# GIVEN EXERCISE:
Starting at the line that contains "Click the partially" and ending at the last line of the listing, lay out those lines as a JSON list of strings, one string per line, with blank lines left out.
== MATERIAL FOR THIS TASK ==
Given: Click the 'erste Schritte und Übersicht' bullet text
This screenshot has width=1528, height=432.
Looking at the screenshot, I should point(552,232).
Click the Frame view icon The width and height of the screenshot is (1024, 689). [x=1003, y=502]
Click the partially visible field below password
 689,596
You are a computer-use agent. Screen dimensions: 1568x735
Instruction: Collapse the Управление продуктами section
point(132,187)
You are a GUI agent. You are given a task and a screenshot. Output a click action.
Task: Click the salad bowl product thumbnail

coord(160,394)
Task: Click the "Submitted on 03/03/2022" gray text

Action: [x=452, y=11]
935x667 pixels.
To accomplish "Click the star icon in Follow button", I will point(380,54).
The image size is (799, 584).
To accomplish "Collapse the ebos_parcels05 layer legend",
===
# FINISHED ANSWER:
[
  "Click the partially visible field below password",
  " 689,596",
  "You are a computer-use agent. Screen dimensions: 1568x735",
  "Instruction: Collapse the Управление продуктами section",
  "point(132,187)",
  "You are a GUI agent. You are given a task and a screenshot. Output a click action.",
  "Task: Click the salad bowl product thumbnail",
  "coord(160,394)",
  "Task: Click the \"Submitted on 03/03/2022\" gray text",
  "Action: [x=452, y=11]",
  "935x667 pixels.",
  "To accomplish \"Click the star icon in Follow button\", I will point(380,54).",
  "The image size is (799, 584).",
  "To accomplish \"Collapse the ebos_parcels05 layer legend\","
]